On Nov. 3, 2025, United Therapeutics, a public benefit corporation, announced the first clinical xenotransplantation in its EXPAND study of the UKidney™ in patients with end-stage renal disease (ESRD). The successful transplant operation was performed at NYU Langone Health.

United Therapeutics’ UKidney is an investigational xenokidney from a pig with 10 gene edits. Six human genes are added to the pig genome to facilitate immunological acceptance and compatibility of the organ in the human recipient. Four porcine genes are inactivated or “knocked out” to reduce the risk of organ rejection and to moderate organ growth.
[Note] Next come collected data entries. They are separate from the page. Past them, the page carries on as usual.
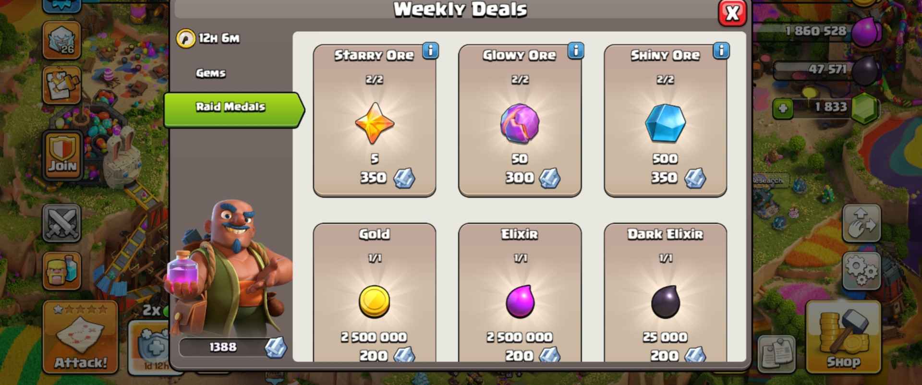Purchase the Dark Elixir deal card
The image size is (922, 385).
665,292
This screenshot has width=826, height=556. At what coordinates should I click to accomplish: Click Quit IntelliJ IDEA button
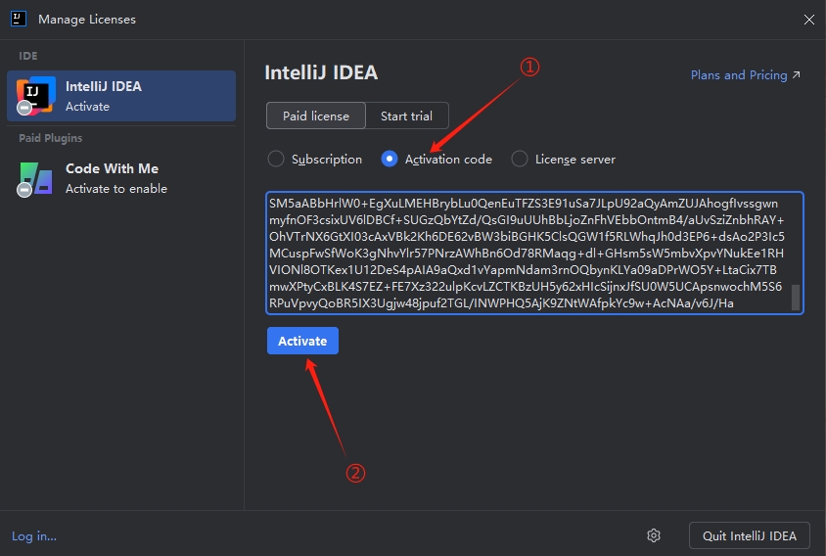click(x=750, y=535)
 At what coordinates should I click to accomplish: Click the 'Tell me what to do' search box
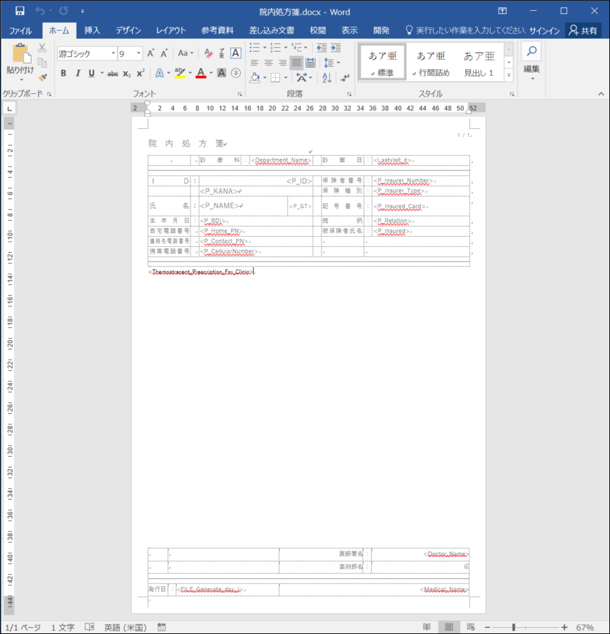470,31
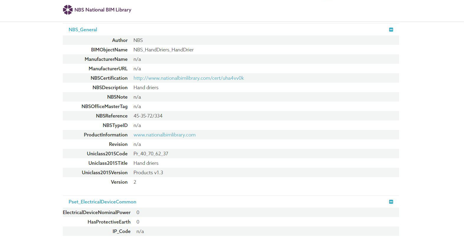Image resolution: width=464 pixels, height=238 pixels.
Task: Click the NBSDescription Hand driers value
Action: tap(146, 87)
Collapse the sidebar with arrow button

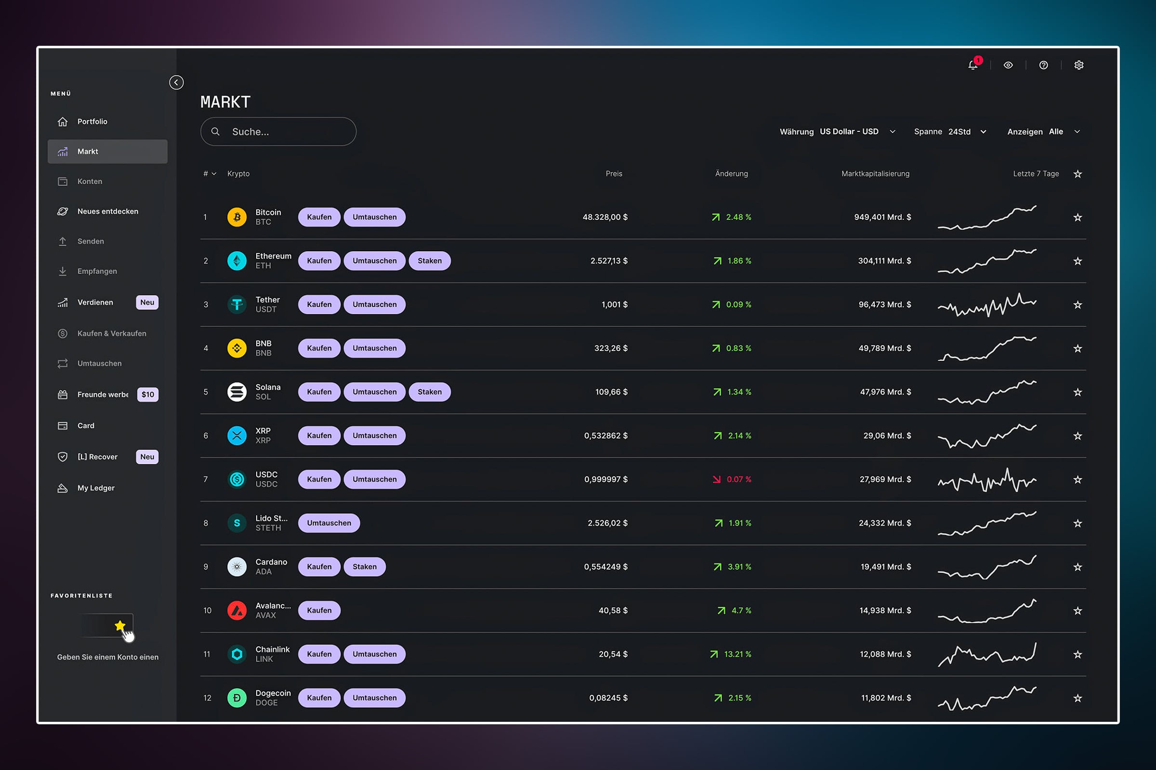tap(176, 83)
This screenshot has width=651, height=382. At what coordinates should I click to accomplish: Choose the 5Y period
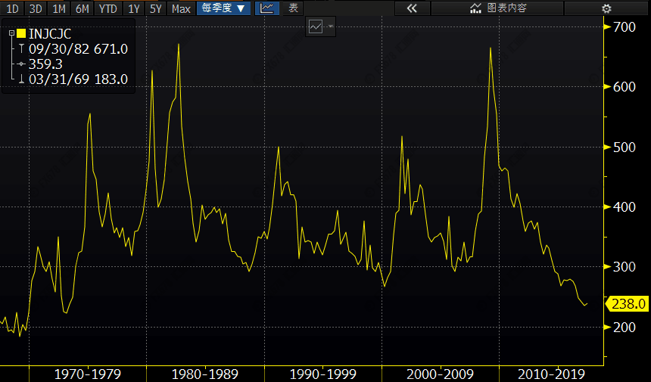pos(156,8)
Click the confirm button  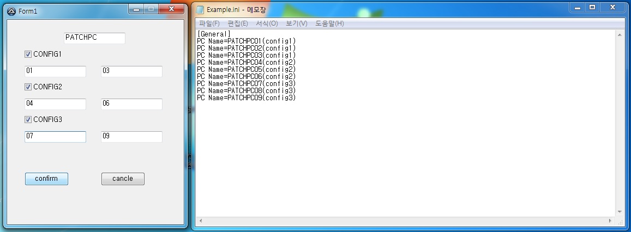pos(46,179)
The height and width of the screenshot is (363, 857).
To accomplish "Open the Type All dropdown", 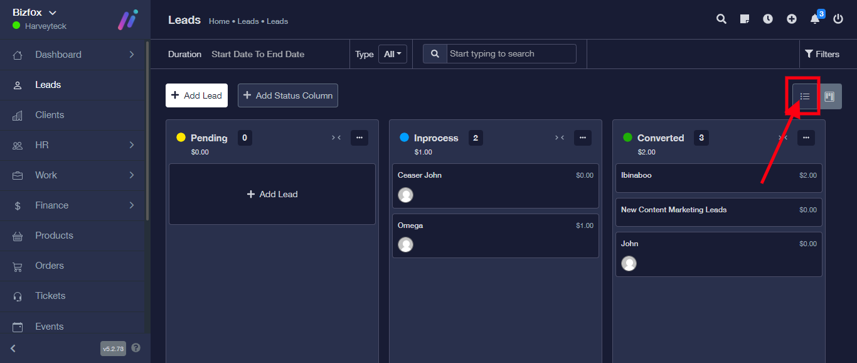I will tap(393, 54).
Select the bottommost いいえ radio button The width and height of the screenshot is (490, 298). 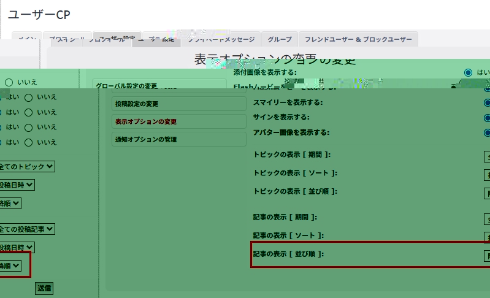tap(29, 142)
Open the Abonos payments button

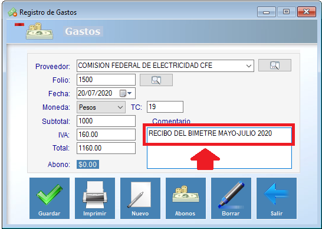pyautogui.click(x=186, y=198)
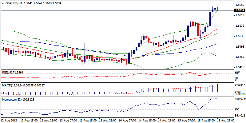Click the 1.5665 price axis label
The width and height of the screenshot is (246, 123).
click(x=239, y=5)
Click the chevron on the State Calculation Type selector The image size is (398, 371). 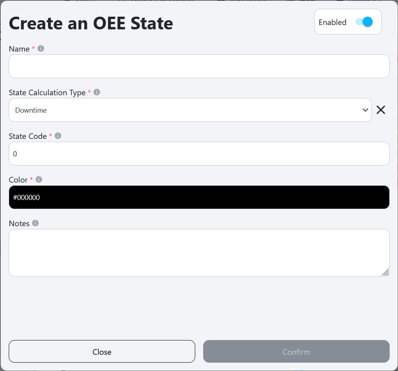pyautogui.click(x=365, y=110)
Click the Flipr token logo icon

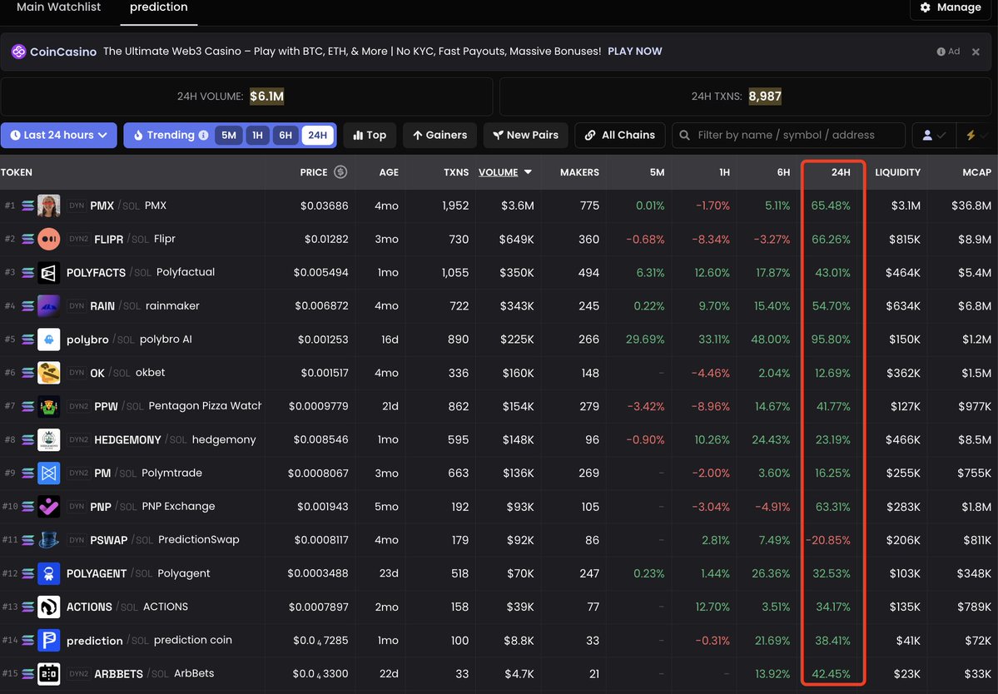click(49, 239)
EXPAND is a multicenter, open-label, safety and efficacy study and is intended to support a Biologics License Application (BLA) with the U.S. Food and Drug Administration (FDA). The study is designed as a combination phase 1/2/3 trial (sometimes referred to as a “phaseless” study) to evaluate safety and efficacy seamlessly without moving through separate phase 1, phase 2, and phase 3 studies that are typically associated with conventional drug approvals.

Study participants will receive a UKidney transplant followed by a 24-week post-transplant follow-up period, including the evaluation of all study endpoints and safety assessments. After the 24-week post-transplant follow-up period, participants who received a UKidney will continue to be followed for the rest of their lives, including monitoring for UKidney function and zoonotic infections.

Efficacy endpoints include participant survival rate, UKidney survival rate, change in measured glomerular filtration rate, and change in quality of life in participantsⁱⁱ at 24 weeks post-transplant. Overall survival time of participants receiving a UKidney and overall survival time of the UKidneys themselves are also efficacy endpoints.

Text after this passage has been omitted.